## WHAT YOU NEED TO DO
Recast the records below as a two-column CSV with the header columns "prompt" and "answer", one row per record. Put each field in double quotes, turn line breaks into spaces, and leave out the pictures.

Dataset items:
————

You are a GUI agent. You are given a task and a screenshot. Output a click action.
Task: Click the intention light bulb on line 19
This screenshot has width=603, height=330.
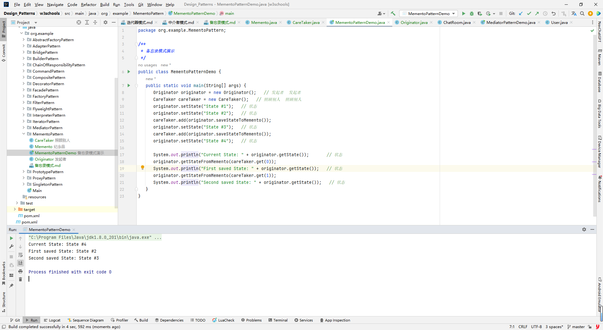click(143, 168)
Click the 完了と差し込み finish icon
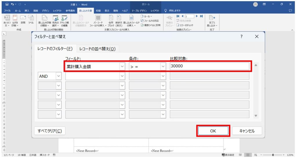The image size is (297, 159). click(x=212, y=18)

————

## EXERCISE OUTPUT
prompt,answer
"You are a GUI agent. You are given a task and a screenshot. Output a click action. Task: Click the intention light bulb on line 19 This screenshot has width=603, height=330.","click(143, 168)"
"Click the 完了と差し込み finish icon","The image size is (297, 159). click(x=212, y=18)"